Like I said, I am thrilled with the growth and opportunity the modern world allows for both women and men. I'm thrilled that my wife and daughter both have the opportunities to grow and do so much more than their forbears did. At the same time, I'm deeply humbled and grateful that given all that, my wife finds her greatest joy in being a mother. It's not a matter of submitting herself to me or anyone, but rather a recognition and testimony on her part that the greatest work she can do right now is within the walls of her home.

I think one of my great complaints about comments such as the ones you quoted in your post is that they assume a masculine deity rather than a loving Father. I'm sorry, but this is the God who created His crowning jewel (woman) last. This is the God who bestowed the greatest burden, and therefore blessings, of creation on His daughters. I can't understand a God who _doesn't_ believe women in general to be truly prized and beloved, and by virtue of that, it stands to reason that His priesthood readily turns that way.

The priesthood is designed with both female and male elements. Yes, the actual manifestation of the priesthood is given to men, but the full blessings and power of the priesthood can only be expressed and adequately used in unity.
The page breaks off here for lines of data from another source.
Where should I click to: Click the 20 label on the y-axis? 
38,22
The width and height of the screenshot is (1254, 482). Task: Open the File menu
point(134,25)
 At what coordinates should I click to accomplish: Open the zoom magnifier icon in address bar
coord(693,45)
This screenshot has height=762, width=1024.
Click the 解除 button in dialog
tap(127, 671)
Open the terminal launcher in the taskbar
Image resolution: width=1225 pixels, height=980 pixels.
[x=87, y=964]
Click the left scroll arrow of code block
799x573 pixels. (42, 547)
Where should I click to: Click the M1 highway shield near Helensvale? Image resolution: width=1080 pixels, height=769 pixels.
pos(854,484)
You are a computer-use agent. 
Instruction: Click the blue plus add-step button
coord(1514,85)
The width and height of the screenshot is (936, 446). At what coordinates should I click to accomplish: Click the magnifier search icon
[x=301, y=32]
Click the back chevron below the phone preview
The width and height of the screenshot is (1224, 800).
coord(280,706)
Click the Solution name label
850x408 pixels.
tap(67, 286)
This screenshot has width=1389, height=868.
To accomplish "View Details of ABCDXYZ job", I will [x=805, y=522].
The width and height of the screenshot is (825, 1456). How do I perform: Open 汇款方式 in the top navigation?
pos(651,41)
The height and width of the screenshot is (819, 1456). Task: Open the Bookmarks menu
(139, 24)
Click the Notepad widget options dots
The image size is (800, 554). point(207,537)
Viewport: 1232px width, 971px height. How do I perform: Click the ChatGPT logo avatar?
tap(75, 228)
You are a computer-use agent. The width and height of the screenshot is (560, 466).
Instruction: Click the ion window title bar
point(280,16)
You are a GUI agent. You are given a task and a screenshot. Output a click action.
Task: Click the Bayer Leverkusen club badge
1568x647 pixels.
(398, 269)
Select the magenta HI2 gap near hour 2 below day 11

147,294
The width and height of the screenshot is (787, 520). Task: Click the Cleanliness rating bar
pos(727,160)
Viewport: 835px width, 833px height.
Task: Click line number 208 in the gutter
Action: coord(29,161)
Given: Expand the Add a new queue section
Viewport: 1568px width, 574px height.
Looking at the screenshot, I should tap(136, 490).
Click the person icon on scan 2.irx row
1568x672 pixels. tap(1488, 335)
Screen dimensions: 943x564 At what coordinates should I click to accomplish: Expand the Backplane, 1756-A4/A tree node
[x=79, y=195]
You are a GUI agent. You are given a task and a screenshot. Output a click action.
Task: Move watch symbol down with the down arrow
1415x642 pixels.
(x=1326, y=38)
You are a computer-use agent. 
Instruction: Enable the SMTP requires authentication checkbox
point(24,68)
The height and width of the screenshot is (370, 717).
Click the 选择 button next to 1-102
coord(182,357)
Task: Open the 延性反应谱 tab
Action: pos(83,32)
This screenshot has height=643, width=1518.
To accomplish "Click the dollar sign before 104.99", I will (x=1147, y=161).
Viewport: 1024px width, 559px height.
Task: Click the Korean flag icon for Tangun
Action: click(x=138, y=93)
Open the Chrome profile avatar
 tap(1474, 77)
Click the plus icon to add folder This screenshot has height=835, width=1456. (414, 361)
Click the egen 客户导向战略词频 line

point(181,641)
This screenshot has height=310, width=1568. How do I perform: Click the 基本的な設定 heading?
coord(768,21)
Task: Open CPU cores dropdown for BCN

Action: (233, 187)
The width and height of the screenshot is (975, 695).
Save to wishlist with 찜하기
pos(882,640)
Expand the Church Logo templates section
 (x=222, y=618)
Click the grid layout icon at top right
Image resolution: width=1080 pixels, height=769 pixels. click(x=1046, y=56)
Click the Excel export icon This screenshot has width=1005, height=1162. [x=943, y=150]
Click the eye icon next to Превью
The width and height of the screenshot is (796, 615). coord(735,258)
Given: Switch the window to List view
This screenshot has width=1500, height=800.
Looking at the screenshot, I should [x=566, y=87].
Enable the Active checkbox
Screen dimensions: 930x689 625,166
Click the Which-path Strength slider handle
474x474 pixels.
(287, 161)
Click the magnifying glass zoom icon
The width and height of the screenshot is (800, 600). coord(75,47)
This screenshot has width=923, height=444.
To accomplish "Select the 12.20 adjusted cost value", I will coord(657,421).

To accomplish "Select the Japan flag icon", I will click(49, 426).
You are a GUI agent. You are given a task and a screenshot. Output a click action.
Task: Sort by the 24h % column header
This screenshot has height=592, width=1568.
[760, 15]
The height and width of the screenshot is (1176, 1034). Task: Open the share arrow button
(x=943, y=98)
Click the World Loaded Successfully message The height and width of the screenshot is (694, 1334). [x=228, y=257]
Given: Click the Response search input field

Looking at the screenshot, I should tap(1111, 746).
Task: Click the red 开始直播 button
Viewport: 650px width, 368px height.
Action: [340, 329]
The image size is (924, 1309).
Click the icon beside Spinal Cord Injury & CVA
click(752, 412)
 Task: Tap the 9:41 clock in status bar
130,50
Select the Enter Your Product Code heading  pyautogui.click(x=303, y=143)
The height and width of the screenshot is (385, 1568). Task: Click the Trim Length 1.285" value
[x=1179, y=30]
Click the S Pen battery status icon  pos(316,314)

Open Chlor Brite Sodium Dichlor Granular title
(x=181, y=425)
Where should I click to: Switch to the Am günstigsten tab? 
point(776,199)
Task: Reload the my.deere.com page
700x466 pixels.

Sigh.... I love women. I don't say that in any silly sort of way either. I truly do love women for the richness of their spirits, their full testimonies, and their outright humility and honor. And in direct opposition to some of the quotes in that blog, my wife _does_ complete me. And I complete her. And together, we complete our children until such a time that they too will join with another. We recognize that our salvation is not independent of each other, and that true exaltation will be found between our shared covenants. None of that degrades, abuses, represses, or otherwise damages my wife or any other women. If anything, it puts the greater burden on my shoulders to adequately live in a way that fully meets her expectations.